John Fowles gained international recognition in 1963 with his first published novel, The Collector, but his labor on what may be his greatest literary undertaking, his journals,
commenced over a decade earlier. Fowles, whose works include The Maggot, The French Lieutenant's Woman, and The Ebony Tower, is among the most inventive and influential
English novelists of the twentieth century.

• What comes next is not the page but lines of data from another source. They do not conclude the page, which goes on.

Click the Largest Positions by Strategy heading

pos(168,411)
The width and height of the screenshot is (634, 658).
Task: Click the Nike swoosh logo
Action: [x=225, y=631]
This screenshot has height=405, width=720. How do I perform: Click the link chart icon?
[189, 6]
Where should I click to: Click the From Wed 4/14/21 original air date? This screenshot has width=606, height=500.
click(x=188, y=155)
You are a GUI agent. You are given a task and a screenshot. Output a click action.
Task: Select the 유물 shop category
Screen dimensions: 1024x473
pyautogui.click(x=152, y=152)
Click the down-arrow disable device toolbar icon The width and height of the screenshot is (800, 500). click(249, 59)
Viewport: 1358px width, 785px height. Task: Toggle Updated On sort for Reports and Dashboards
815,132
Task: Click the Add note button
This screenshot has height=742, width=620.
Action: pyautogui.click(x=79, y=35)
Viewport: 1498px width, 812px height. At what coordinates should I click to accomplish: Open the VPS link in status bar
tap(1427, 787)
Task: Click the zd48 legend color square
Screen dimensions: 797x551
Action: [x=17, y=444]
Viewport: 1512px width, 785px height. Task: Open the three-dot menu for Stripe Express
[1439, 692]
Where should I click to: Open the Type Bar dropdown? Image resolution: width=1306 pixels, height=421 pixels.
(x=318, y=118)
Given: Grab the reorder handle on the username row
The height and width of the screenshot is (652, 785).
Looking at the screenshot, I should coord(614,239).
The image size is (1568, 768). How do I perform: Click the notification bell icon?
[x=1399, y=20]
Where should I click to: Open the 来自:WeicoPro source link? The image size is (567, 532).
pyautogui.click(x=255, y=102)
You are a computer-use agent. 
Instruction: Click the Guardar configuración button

The first volume begins in 1949 with Fowles' final year at Oxford. It reveals his intellectual maturation, chronicling his experiences as a university lecturer in France and as a
schoolteacher on the Greek island of Spetsai. Simultaneously candid and eloquent, Fowles' journals also expose the deep connection between his personal and scholarly lives as Fowles
struggled to win literary acclaim. From his affair with Elizabeth, the married woman who would become his first wife, to his passion for film, ornithology, travel, and book collecting, the
journals present a portrait of a man eager to experience life.
The second and final volume opens in 1966, as Fowles, already an international success, navigates his newfound fame and wealth. With absolute honesty, his journals map his inner turmoil
over his growing celebrity and his hesitance to take on the role of a public figure. Fowles recounts his move from London to a secluded house on England's Dorset coast, where discontented
with society's voracious materialism he led an increasingly isolated life.
Great works in their own right, Fowles' journals elucidate the private thoughts that gave rise to some of the greatest writing of our time.